Me senté en una esquina de la cocina, callada, mirándolo de vez en cuando. No sé por qué, pero me sentía… rara. Era mi casa. Y había un hombre extraño en mi fregadero. No sabía qué decir. Y nadie garantizaba que no rompiera otra cosa. Y nadie vendría a ayudarme si lo hacía.

Pero no rompió nada. Ni se fue sin más.

Veinte minutos después, todo estaba arreglado.

— Listo. Hecho. Le dejo mi número. Por si acaso.

— Muchas gracias. De verdad.

— Cuídese, —dijo de repente. Y se fue.

Cerré la puerta, me apoyé en ella y pensé: “Pues lo logré. Y nadie vino. Y nadie me salvó. Y nadie llamó a Antón. Y lo logré.”

Y justo ahí lo entendí: esta es mi nueva realidad. Y no me da miedo. La estoy viviendo.

La lavadora al borde del colapso

Uno pensaría: ya está. El grifo arreglado, el plomero no resultó ser un loco, el gato volvió a dormir en su sitio, y el mundo — en calma otra vez.

Incluso me hice un té. De verdad. No ese “resto de ayer”, sino uno nuevo, con menta. Me senté en el sofá, tomé un sorbo y…

“Tu-tu-tu-tu-tuuuuuu” — sonó un ruido salvaje y tembloroso desde el baño.

Me congelé.

— No. Ahora no. Por favor.

Me levanté despacio, como en una peli de terror, y fui a ver.

La lavadora. Mi fiel y vieja Bosch, de más de diez años. Hacía un escándalo como si en vez de ropa estuviera centrifugando un motor de tractor.

Abrí la puerta y vi que no centrifugaba. El agua ahí, estancada. El tambor girando, pero el sonido… era el fin del mundo.

— ¡No puede ser! — suspiré.

— ¿Por qué a mí?..

En ese instante, un pensamiento cruzó mi mente:

Antes habría escrito a Antón.

Y él… bueno, habría fingido saber algo. Tal vez me mandaba el contacto de alguien. O venía él mismo el finde, en shorts y con un destornillador. Discutíamos porque lo hacía mal, luego hacíamos las paces. Pero ahora…

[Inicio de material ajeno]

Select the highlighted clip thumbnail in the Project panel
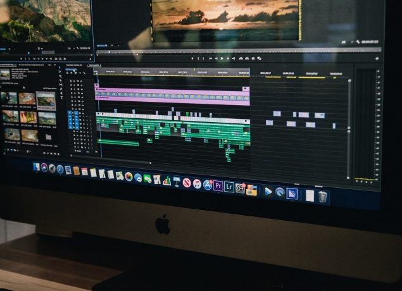Screen dimensions: 402x291 [x=46, y=99]
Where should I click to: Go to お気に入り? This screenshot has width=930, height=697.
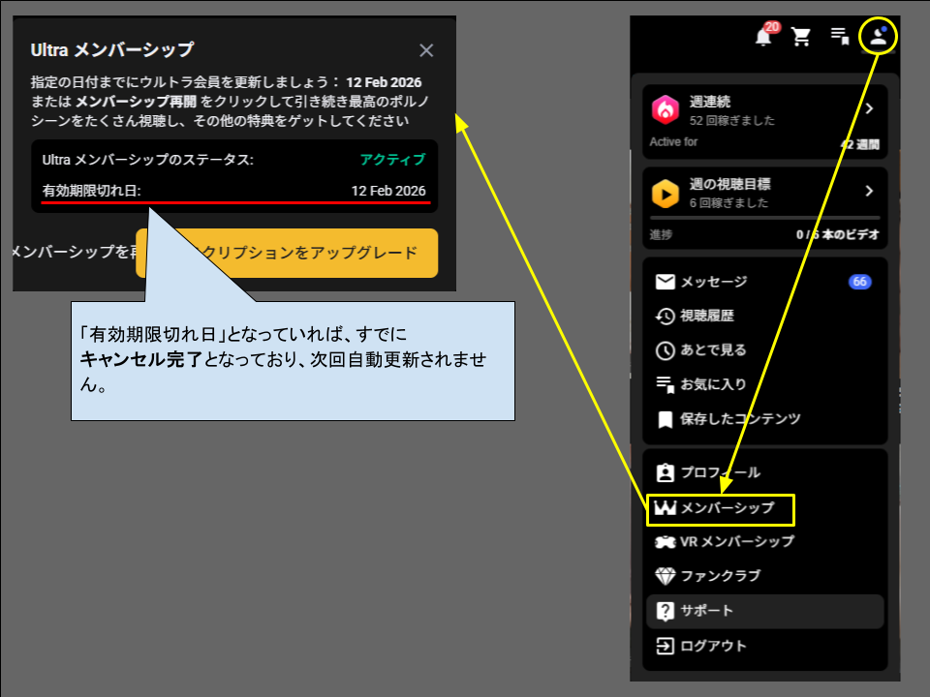pos(713,384)
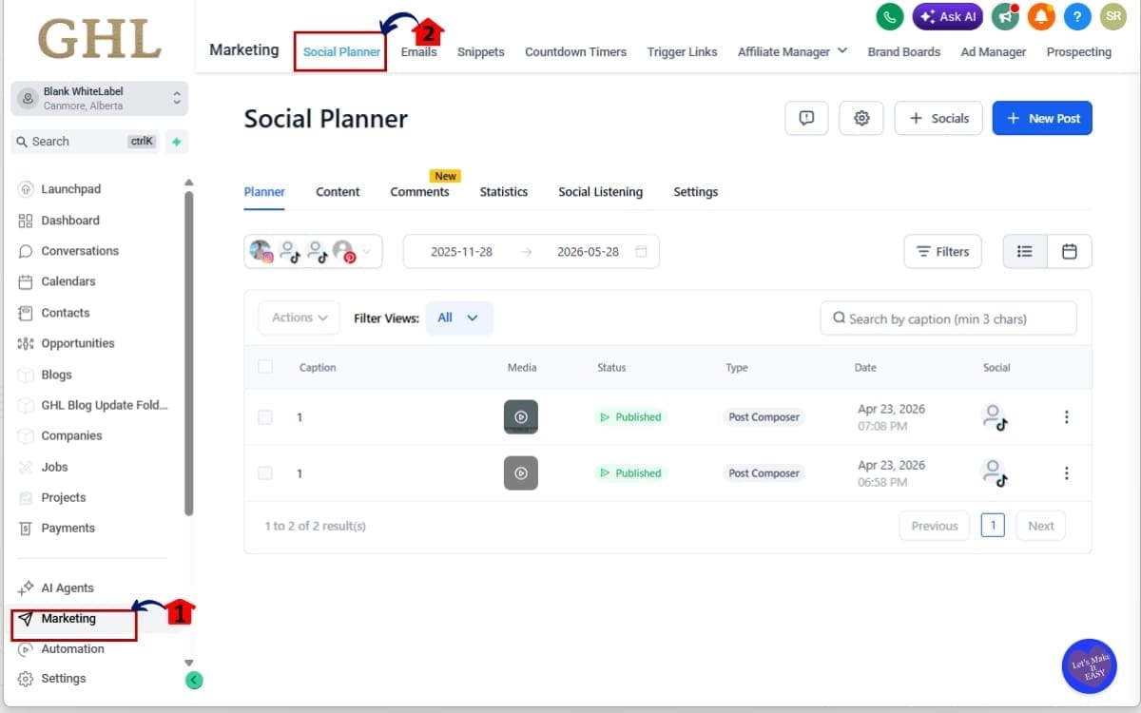Open the feedback speech bubble icon
The image size is (1141, 713).
pyautogui.click(x=806, y=118)
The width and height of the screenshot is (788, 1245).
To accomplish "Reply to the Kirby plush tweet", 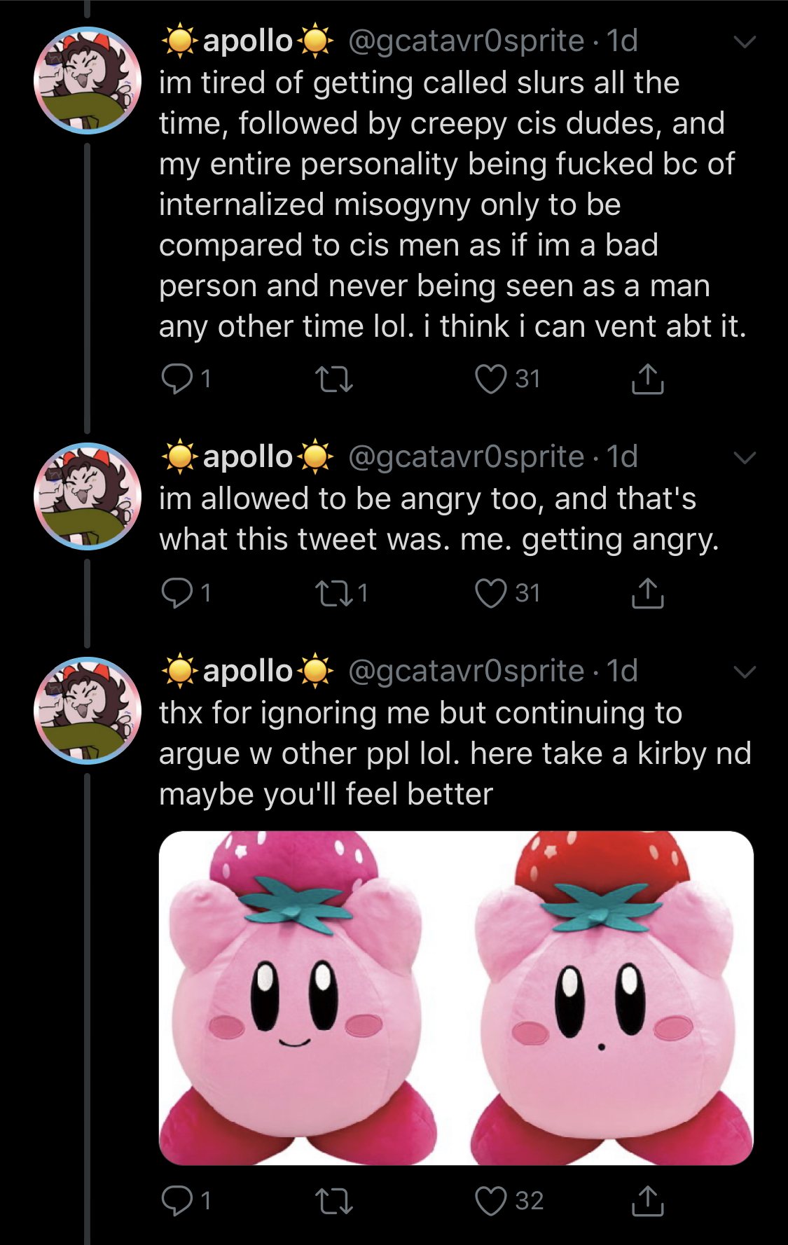I will 177,1201.
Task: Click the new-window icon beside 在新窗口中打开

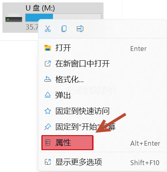Action: tap(48, 64)
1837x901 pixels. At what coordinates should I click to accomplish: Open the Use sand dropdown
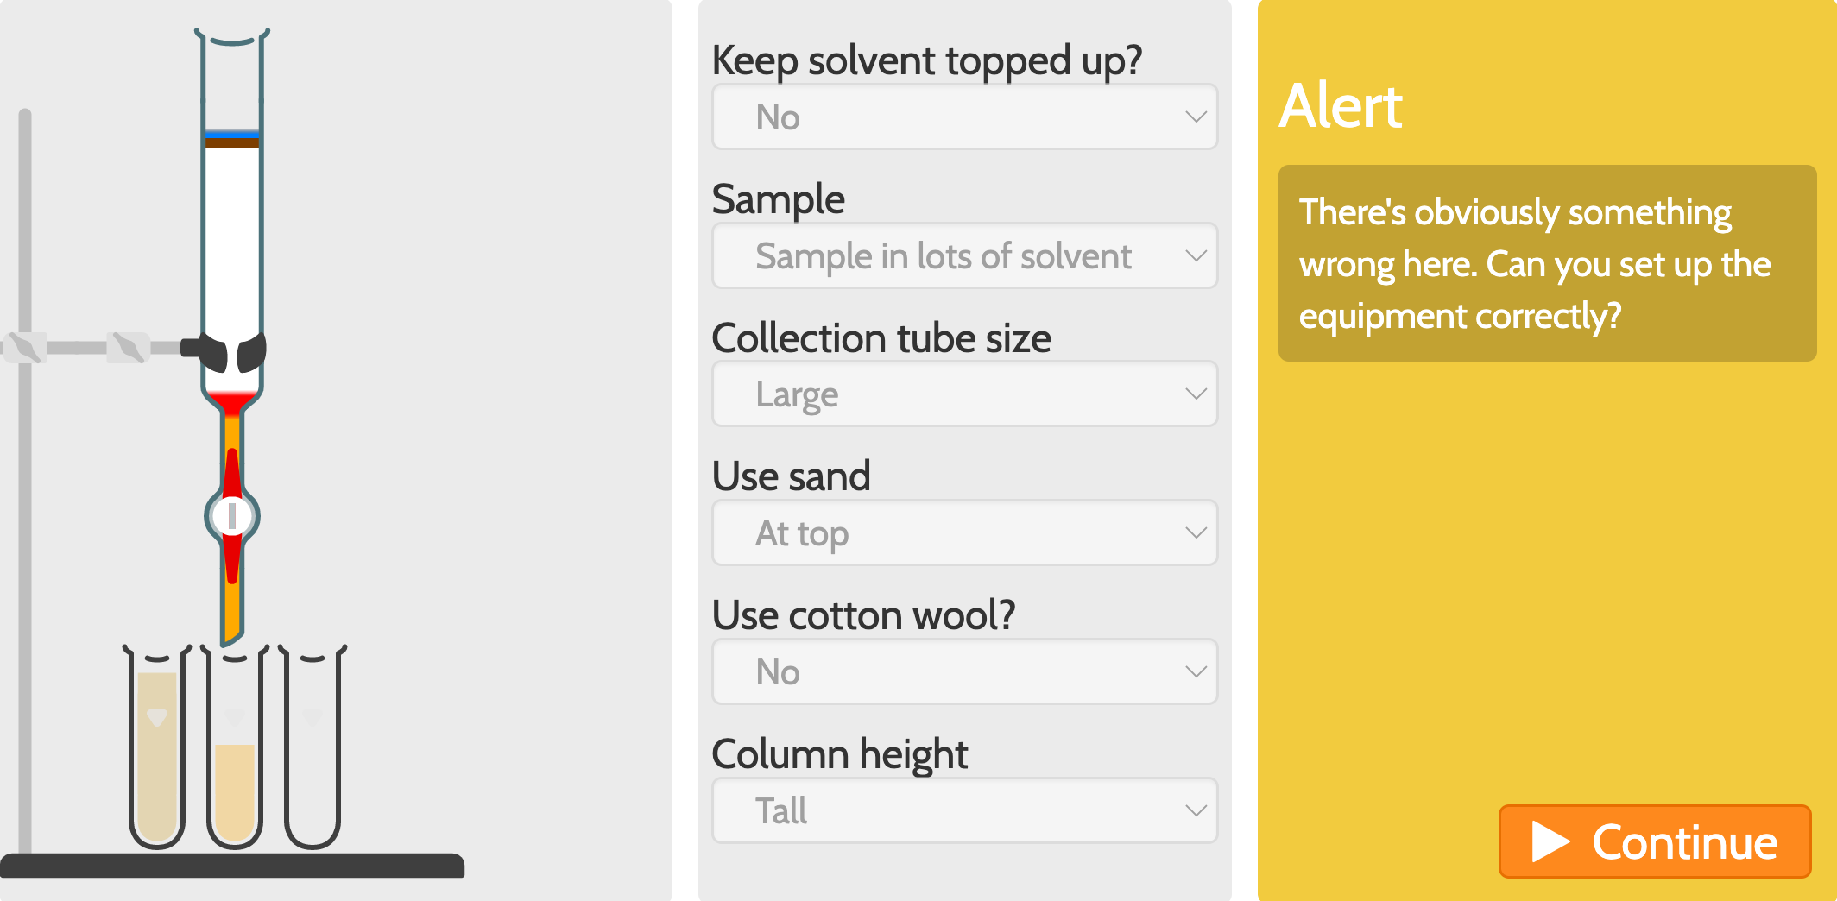[x=964, y=533]
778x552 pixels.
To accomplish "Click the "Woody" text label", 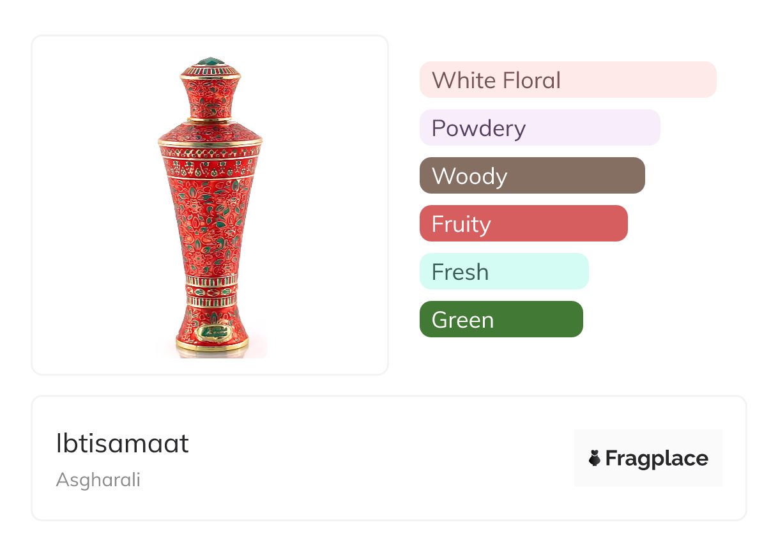I will (469, 176).
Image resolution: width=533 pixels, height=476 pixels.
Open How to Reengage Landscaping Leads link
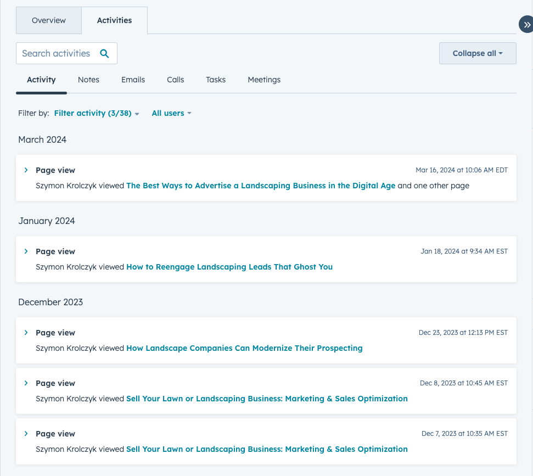[x=229, y=267]
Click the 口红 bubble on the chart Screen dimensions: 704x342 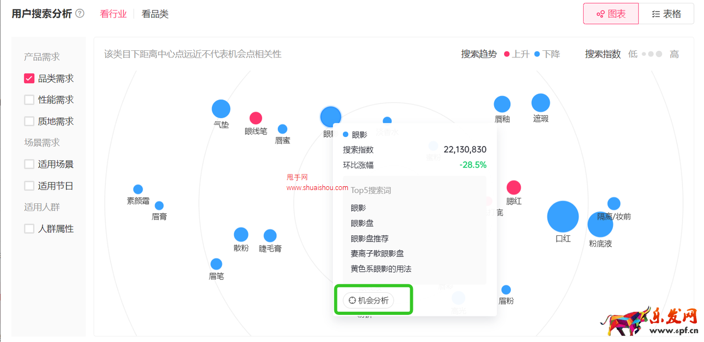(x=563, y=217)
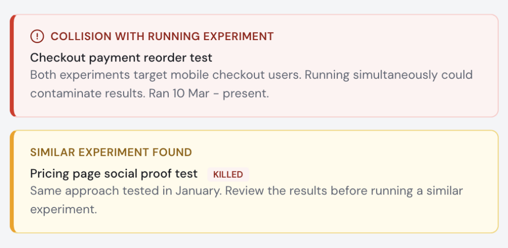Click the red accent bar on collision alert

coord(13,65)
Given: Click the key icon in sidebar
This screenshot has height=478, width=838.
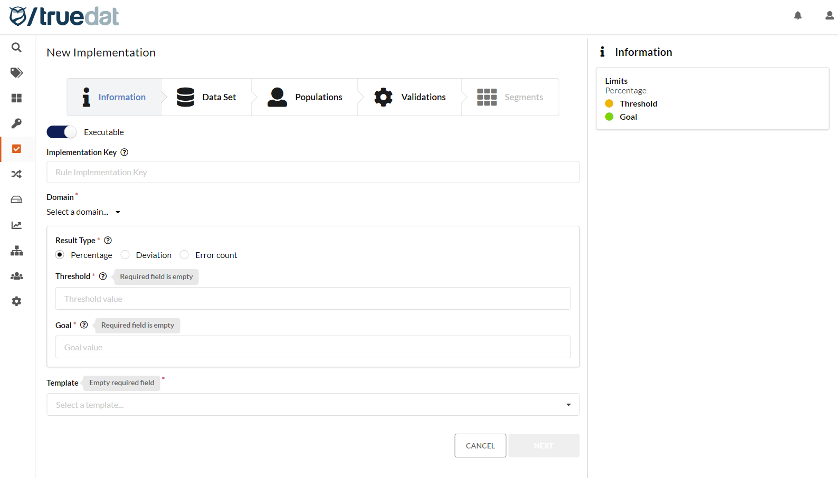Looking at the screenshot, I should point(16,123).
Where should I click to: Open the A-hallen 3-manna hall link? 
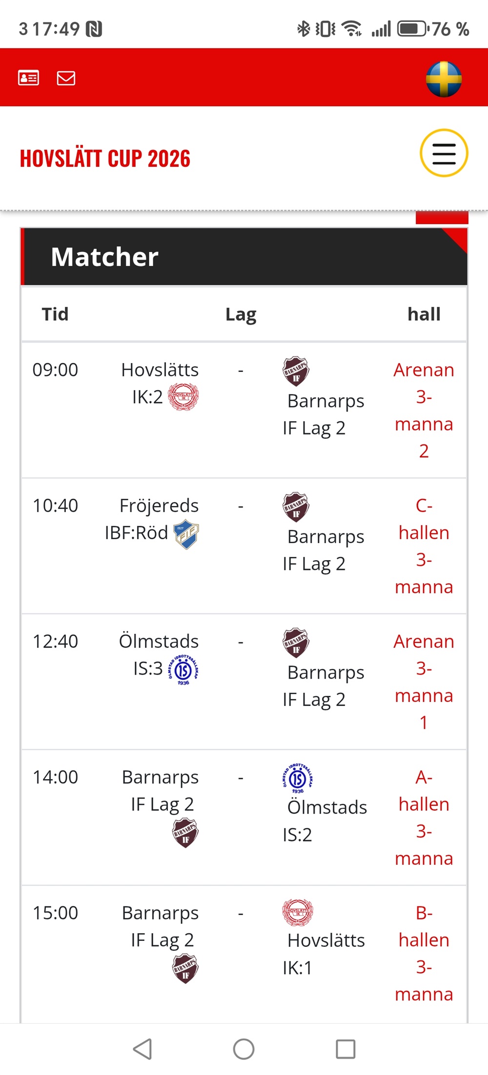click(x=424, y=818)
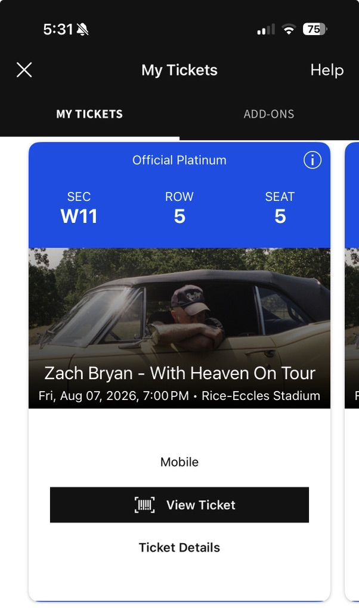
Task: Tap the clock showing 5:31
Action: pos(58,28)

Me quedé sola. Con la lavadora. Y con Google. Y con mamá.

— Papi, ¿no recuerdas dónde compramos esa lavadora?

— Ay, hija, ¿cómo voy a saber eso? Esa cosa ya es una reliquia. ¿No será hora de una nueva?

— Hora sí. Pero no es el momento.

Escribí a Natalia.

— Masha, no llores.

— No estoy llorando. ¡Estoy sollozando!

— Apágala. Saca la ropa. Escúrrela a mano.

— ¿Y después?

— Llama al servicio técnico.

— ¡Pero no sé cuál!

— Ya lo busco. Pásame marca y modelo.

— ¿Y si te paso mis lágrimas y gritos mejor?